Prolog
Dunkelheit umhüllte den Wald, als wolle sie diesen nie wieder aus ihren Klauen lassen.
Kein Lebenszeichen war zu sehen, geschweige denn zu hören;
nur ein einzelner, schwarzer Rabe saß auf einem Ast.
Stolz das Haupt erhoben, als wolle er seine Umgebung verhöhnen.
Die schwarzen Augen suchten die Gegend ab, auf der Suche nach seiner Beute.

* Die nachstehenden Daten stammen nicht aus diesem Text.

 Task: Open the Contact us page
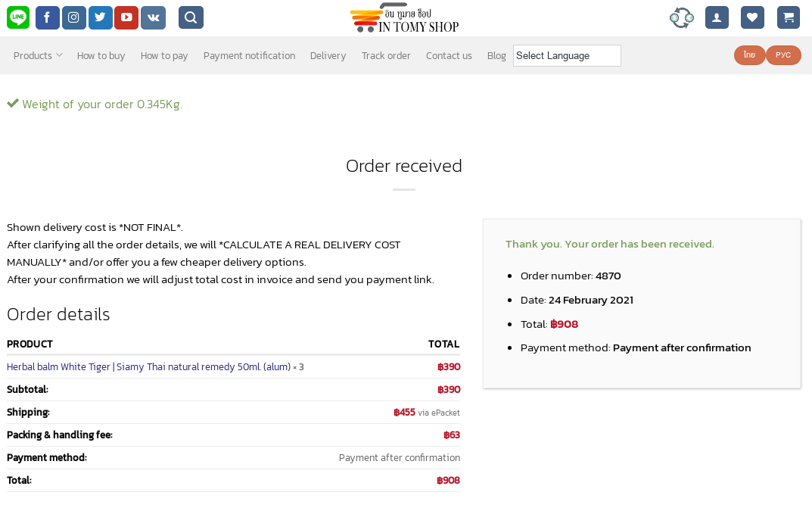(x=449, y=55)
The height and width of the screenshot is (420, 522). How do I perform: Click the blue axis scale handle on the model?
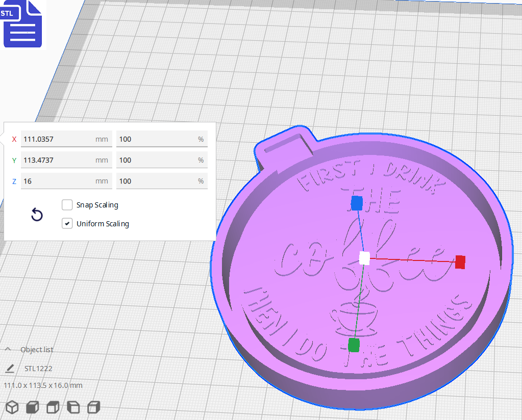pyautogui.click(x=356, y=203)
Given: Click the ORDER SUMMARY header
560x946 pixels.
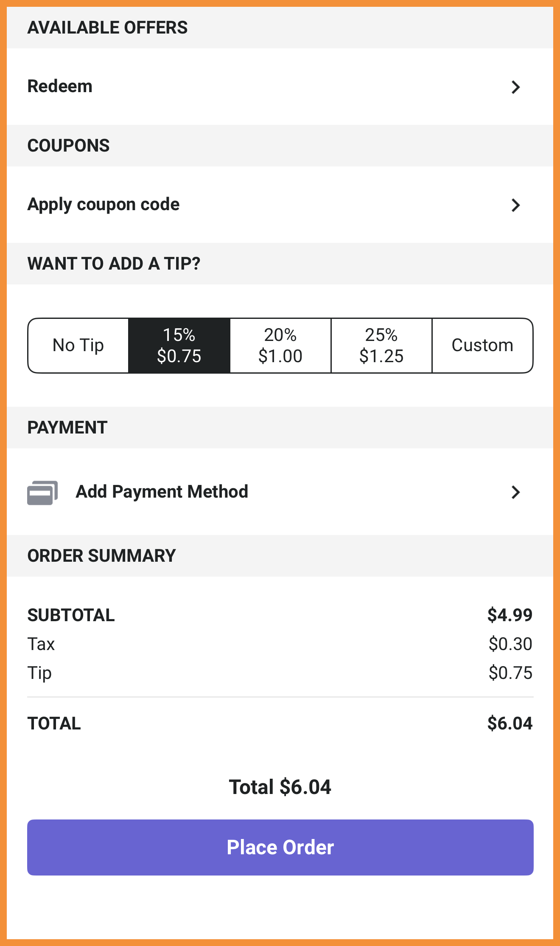Looking at the screenshot, I should pos(101,556).
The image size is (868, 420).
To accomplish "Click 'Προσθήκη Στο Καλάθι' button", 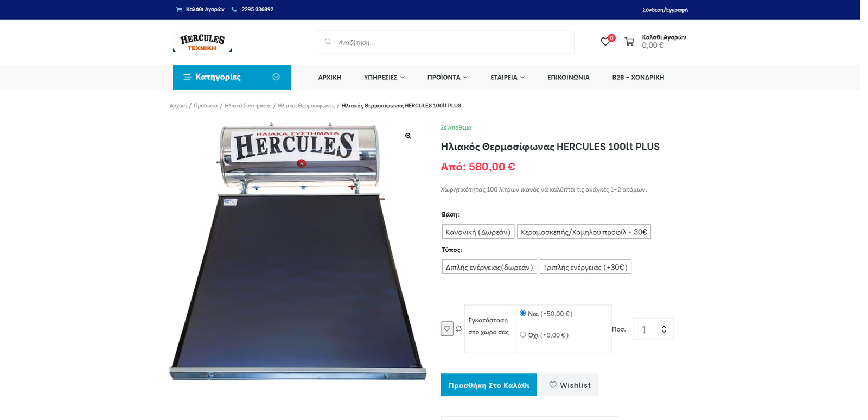I will coord(488,385).
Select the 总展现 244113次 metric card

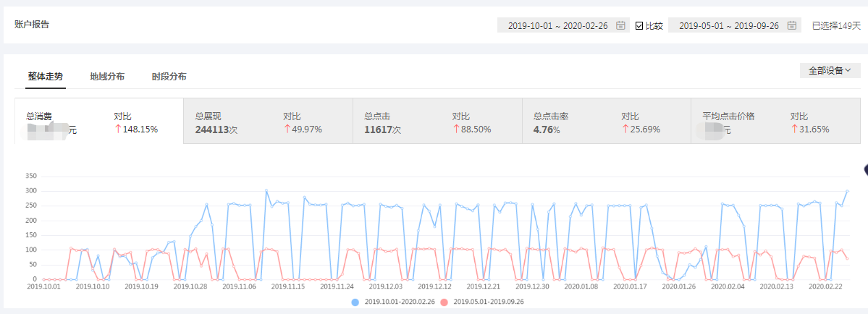point(267,123)
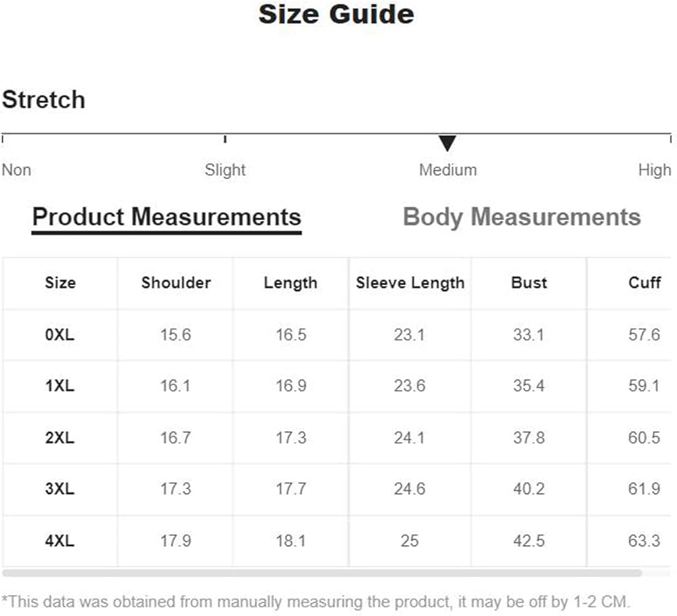The height and width of the screenshot is (616, 677).
Task: Choose the 3XL size row label
Action: click(60, 489)
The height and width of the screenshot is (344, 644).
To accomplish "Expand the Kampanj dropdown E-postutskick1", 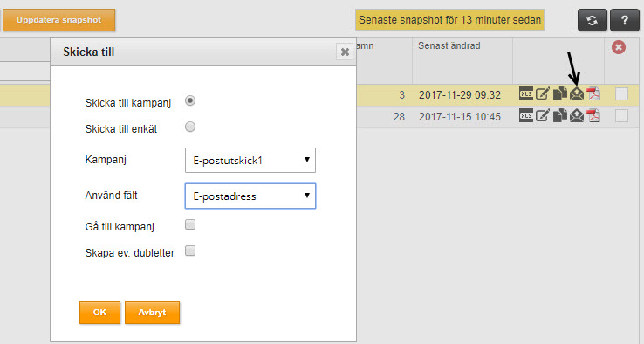I will [x=250, y=161].
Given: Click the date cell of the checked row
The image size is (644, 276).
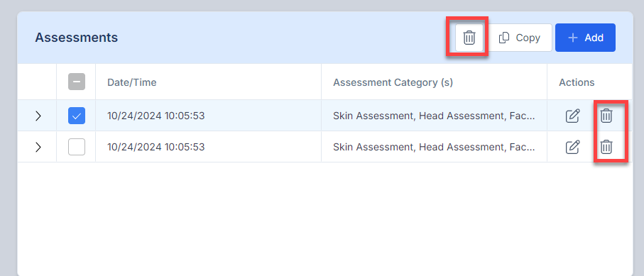Looking at the screenshot, I should pos(156,116).
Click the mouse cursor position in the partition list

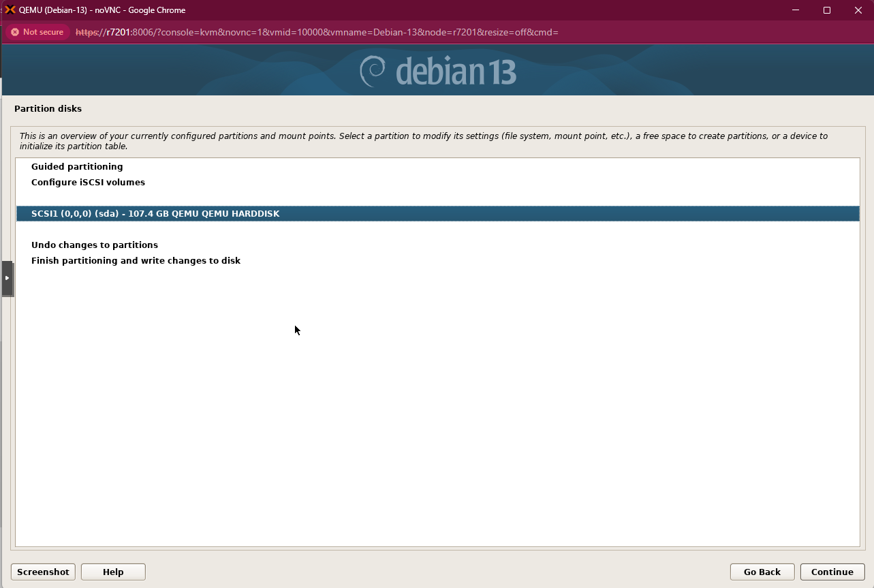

Kein Laut war zu hören und so schloß der Rabe die Augen und bediente sich seiner weiterreichenden Fähigkeiten.
Spürte er zunächst nur eine enttäuschende Leere, so fand er bald, was er gesucht hatte.
Eine schwache Präsenz... von Angst zerfressen...
Triumphierend stieß der schwarze Rabe ein Krächzen aus, erhob sich imposant in die Höhe und ließ sich von dem Wind treiben.
Leicht, wie eine Feder tauchte er unter den Ästen ab und ließ sich schließlich auf einem nieder.
In seinen Augen funkelte die Vorfreude, als er den Kopf hinabneigte und sein baldiges Opfer betrachtete.
Ein kleines Mädchen hockte zusammengekauert am Stamm des Baumes.
Ihr Atem ging stoßweise, als wäre sie stundenlang gehetzt, verfolgt worden;
die Kleidung von Dornen zerfetzt,
Tränen liefen unentwegt über ihr Gesicht...
Hätte der Raben grinsen können, er hätte es zweifelsohne getan;
so aber beugte er sich mit einem weiteren Krächzen vor,
bevor er im Sturzflug zu dem Mädchen flog und zu ihren Füßen landete.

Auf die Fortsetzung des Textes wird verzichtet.